Ericsson to start ‘comprehensive review’ of Iraq scandal

Ericsson to start ‘comprehensive review’ of Iraq scandal

Scott Dresser Ericsson.jpg

Ericsson has told its new chief legal officer, who joined the company yesterday, to start a “comprehensive review of the [company’s] conduct relating to Iraq”.

The Swedish telecoms vendor announced last week that Scott Dresser (pictured), former group general counsel of Veon, would replace Xavier Dedullen in the top legal role.

Dresser’s appointment comes as the company faces an onslaught from the US Department of Justice (DoJ) that might lead to fines exceeding the US$1 billion in paid in 2019 for admitted misconduct in China, Djibouti, Egypt, Kuwait and Vietnam.

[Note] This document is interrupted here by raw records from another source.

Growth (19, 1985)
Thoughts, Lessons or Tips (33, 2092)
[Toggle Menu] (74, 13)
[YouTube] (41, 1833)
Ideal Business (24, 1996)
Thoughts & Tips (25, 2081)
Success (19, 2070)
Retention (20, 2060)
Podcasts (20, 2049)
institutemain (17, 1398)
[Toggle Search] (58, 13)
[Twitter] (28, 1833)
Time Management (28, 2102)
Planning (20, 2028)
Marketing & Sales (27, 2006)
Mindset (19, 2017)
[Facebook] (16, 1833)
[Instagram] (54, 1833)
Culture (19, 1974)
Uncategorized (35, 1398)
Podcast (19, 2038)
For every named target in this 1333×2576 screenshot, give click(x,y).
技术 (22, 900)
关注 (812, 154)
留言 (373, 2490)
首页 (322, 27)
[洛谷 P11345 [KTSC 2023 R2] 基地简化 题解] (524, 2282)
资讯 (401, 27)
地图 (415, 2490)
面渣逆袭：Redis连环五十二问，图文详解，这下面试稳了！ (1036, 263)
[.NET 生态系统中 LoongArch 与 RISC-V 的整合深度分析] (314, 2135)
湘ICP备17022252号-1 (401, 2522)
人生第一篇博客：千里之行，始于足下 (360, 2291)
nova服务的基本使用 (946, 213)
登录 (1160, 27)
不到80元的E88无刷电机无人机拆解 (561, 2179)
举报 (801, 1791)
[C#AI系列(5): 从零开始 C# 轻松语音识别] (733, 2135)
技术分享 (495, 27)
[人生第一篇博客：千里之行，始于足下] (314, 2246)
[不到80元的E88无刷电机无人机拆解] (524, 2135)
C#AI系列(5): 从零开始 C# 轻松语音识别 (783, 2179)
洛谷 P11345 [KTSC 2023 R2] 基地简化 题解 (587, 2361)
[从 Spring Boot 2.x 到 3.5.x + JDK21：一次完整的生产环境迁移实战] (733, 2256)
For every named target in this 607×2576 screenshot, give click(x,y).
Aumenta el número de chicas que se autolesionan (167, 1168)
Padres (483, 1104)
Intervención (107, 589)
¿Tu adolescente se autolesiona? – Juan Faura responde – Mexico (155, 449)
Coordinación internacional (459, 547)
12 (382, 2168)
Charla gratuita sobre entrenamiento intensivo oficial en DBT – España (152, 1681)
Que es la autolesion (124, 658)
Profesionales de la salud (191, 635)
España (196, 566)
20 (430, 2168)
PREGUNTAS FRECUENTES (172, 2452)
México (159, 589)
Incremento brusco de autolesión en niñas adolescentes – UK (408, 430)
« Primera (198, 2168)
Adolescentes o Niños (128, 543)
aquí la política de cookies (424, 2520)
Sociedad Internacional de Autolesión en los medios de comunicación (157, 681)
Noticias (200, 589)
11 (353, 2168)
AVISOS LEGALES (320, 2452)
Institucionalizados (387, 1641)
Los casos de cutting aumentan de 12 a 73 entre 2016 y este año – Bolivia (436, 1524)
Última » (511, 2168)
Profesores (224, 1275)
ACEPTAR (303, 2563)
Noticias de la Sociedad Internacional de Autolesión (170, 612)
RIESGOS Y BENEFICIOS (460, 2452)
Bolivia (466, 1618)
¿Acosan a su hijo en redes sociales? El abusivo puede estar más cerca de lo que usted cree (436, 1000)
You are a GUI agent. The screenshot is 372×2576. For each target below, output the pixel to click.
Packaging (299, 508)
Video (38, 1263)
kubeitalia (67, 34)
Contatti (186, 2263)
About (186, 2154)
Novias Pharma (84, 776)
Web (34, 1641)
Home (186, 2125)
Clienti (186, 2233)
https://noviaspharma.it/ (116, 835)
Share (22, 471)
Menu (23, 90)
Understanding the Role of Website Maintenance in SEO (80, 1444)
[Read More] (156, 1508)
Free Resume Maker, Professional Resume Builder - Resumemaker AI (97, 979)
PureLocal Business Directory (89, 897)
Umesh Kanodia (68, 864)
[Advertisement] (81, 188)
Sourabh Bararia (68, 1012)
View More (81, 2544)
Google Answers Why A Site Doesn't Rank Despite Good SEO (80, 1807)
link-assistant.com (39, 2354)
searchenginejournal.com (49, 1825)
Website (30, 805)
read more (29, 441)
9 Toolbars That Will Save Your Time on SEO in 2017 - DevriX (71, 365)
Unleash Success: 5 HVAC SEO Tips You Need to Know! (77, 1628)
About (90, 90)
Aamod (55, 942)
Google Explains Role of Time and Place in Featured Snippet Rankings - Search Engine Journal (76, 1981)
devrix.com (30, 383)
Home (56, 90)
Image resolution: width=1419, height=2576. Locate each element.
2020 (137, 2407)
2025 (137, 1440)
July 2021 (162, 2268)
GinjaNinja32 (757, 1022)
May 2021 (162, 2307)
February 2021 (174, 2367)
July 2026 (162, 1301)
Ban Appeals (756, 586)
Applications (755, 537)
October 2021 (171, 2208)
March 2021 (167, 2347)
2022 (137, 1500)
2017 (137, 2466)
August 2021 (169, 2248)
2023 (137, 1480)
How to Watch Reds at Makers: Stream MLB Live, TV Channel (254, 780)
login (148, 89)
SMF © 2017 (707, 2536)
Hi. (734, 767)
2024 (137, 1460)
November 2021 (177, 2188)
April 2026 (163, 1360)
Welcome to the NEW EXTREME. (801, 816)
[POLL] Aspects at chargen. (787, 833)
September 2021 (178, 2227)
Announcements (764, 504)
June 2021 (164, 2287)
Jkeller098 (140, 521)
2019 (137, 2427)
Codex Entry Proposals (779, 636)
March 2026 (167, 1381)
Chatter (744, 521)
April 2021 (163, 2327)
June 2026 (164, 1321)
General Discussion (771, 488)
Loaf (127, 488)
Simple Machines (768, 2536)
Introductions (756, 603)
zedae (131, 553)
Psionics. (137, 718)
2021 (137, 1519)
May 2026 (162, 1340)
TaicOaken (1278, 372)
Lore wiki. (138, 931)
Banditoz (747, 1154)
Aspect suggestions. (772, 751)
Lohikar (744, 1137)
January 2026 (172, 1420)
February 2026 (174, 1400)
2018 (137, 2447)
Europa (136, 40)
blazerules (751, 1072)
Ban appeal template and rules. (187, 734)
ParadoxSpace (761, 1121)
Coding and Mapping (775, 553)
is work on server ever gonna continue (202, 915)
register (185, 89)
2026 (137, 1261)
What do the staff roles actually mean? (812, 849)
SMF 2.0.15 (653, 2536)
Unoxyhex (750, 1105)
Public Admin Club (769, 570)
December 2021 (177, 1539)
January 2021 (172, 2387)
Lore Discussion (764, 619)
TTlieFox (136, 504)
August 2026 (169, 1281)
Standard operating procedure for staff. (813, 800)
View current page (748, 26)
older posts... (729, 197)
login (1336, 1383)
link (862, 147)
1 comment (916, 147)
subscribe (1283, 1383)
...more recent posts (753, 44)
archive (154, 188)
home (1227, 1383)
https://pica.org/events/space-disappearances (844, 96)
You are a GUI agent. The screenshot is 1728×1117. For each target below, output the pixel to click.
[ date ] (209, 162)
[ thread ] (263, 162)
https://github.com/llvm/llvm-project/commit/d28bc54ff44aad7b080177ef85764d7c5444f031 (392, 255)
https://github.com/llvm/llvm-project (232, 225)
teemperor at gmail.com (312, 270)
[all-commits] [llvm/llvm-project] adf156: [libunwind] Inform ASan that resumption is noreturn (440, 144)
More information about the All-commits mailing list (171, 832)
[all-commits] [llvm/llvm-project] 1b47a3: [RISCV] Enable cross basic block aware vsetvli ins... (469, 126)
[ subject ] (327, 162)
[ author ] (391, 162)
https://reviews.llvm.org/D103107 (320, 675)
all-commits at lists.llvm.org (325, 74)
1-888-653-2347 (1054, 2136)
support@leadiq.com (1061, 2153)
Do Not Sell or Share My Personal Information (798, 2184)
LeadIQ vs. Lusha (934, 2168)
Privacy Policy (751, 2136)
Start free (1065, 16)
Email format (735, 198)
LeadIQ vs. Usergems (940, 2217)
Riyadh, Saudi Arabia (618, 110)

Ericsson hid from the DoJ in 2019 that it already knew about bribing the terrorist group Isis to transport telecoms equipment across Iraq. It was already conducting an internal investigation, only revealed in February by the International Commission of Investigative Journalists (ICIJ).

The previous DoJ deal meant the company is operating under a monitorship and deferred prosecution agreement, under which it should reveal any relevant misdeeds.

Now the DoJ is considering whether to impose a further fine on Ericsson.

Company chairman Ronnie Leten said: “While Ericsson since 2017 has taken significant steps in improving the culture of ethics and compliance, further efforts are underway to help ensure that the company operates at all times ethically and with integrity including in relation to the current issues before the DoJ.”

The board said yesterday that it has “full confidence” in Börje Ekholm, CEO since January 2017. He replaced Hans Vestberg – now CEO of Verizon – who was fired because of the company’s financial performance.

The board said it was confident in Ekholm “not only in regard to driving the company’s performance, but also in regard to the ethical and compliance transformation of the organization, which he continues to lead”.

But the board added that Dresser “will lead the comprehensive review of the conduct relating to Iraq and how it was addressed. This process is ongoing and we will act promptly to address shortcomings or misconduct identified.”

Meanwhile later today Ericsson is having a meeting – for “shareholders and others” – on its “enhanced ethics and compliance program and a summary of recent events”.

Leten, Ekholm and Dresser will all take part, along with CFO Carl Mellander and Laurie Waddy, chief compliance officer.